__DESKRIPSI SOAL__: Tentukan apakah tiap pernyataan berikut sesuai dengan bacaan tentang pikiran sadar di bawah. Jawab ya atau tidak, lalu kutip kata-kata dari bacaan yang menjadi penentunya: (a) Otak manusia diibaratkan seperti seperangkat komputer yang supercanggih. (b) Seseorang disebut menerima sekitar 200.000 bit informasi. (c) Stimulus hanya berasal dari informasi yang masuk melalui panca indera.

Hadi Susanto*

Pikiran Sadar dan Somatic Mind

Seperti seperangkat komputer yang supercanggih, otak manusia memiliki kemampuan untuk menyerap dan mengelola informasi dengan sangat cepat. Proses masuknya informasi yang berasal dari luar diri kita hingga menjadi memori yang tersimpan di bawah sadar adalah sebagai berikut.

Pertama, karena begitu banyaknya bit informasi yang diterima seseorang, ada sekitar 2.000.000 bit, maka pikiran sadar perlu melakukan filter berdasarkan kriteria berikut: ­ Informasi yang paling kuat atau berpengaruh informasi yang berhubungan dengan keselamatan hidup (menurut pemikiran pikiran bawah sadar) atau aspek yang sejalan dengan preferensi sistem sensori anda (visual, auditori, atau kinestetik).

Kita cenderung lebih memperhatikan salah satu aspek daripada yang lainnya. Stimulus adalah informasi apa saja yang masuk melalui panca indera, atau yang dihasilkan oleh pikiran sendiri, bisa berasal dari suatu memori atau suatu skenario pemikiran (http://www.adiwgunawan.com).

__CATATAN__:
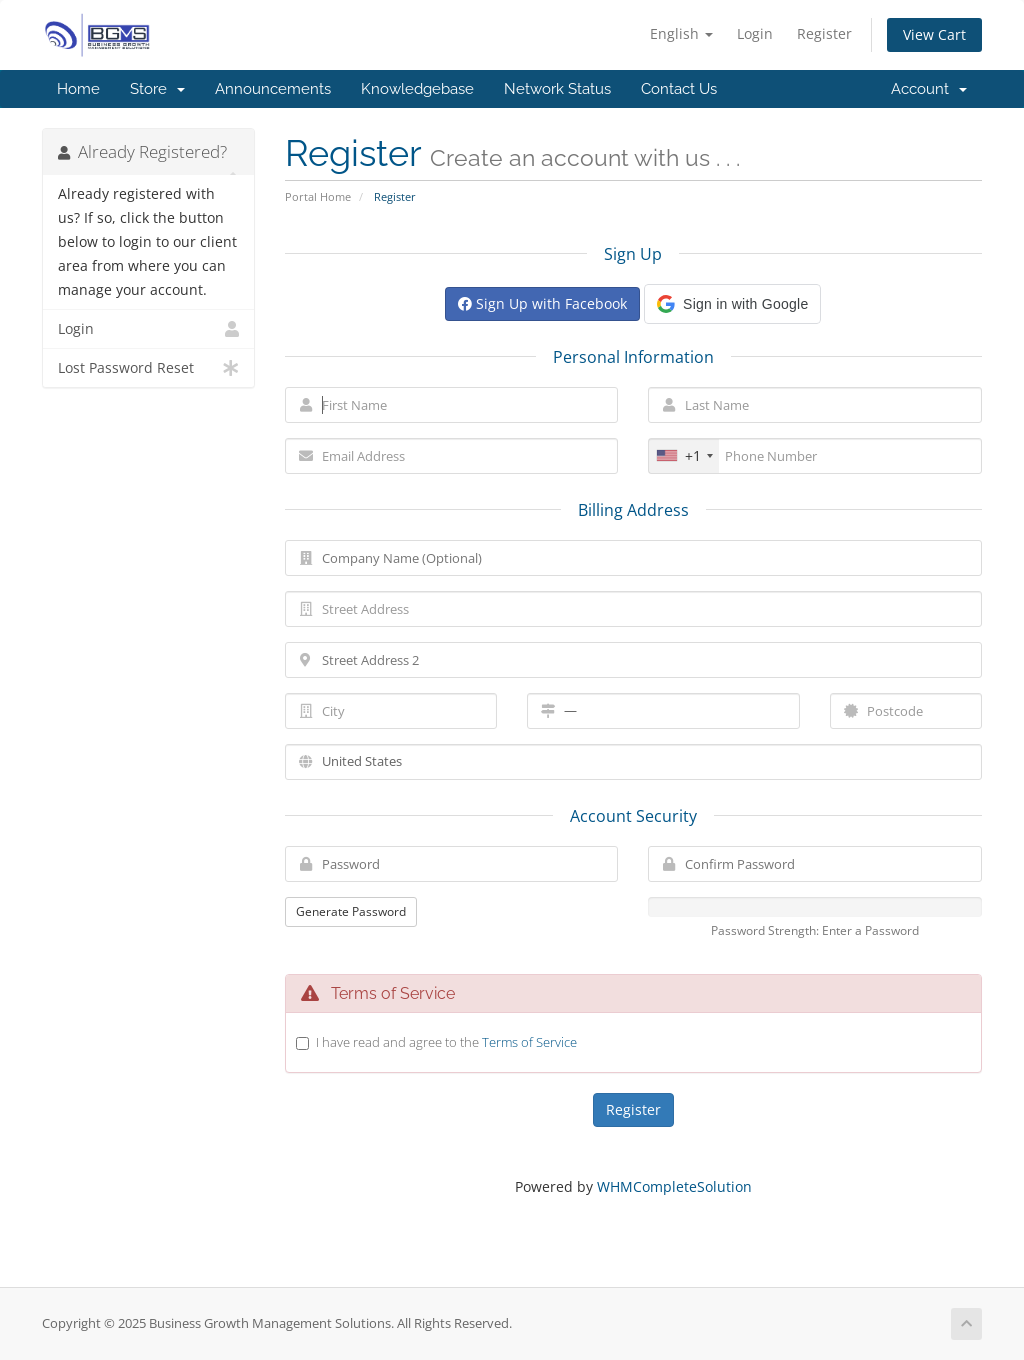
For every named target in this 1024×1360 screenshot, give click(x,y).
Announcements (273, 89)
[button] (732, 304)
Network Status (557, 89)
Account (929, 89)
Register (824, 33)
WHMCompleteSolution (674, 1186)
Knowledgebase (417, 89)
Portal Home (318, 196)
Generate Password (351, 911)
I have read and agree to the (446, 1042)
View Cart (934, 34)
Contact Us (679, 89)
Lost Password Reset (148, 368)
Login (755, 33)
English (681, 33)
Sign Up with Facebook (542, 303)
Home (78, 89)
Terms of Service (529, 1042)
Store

__JAWABAN SOAL__:
(a) Ya. "Seperti seperangkat komputer yang supercanggih, otak manusia memiliki kemampuan untuk menyerap dan mengelola informasi dengan sangat cepat."
(b) Tidak. "ada sekitar 2.000.000 bit"
(c) Tidak. "Stimulus adalah informasi apa saja yang masuk melalui panca indera, atau yang dihasilkan oleh pikiran sendiri"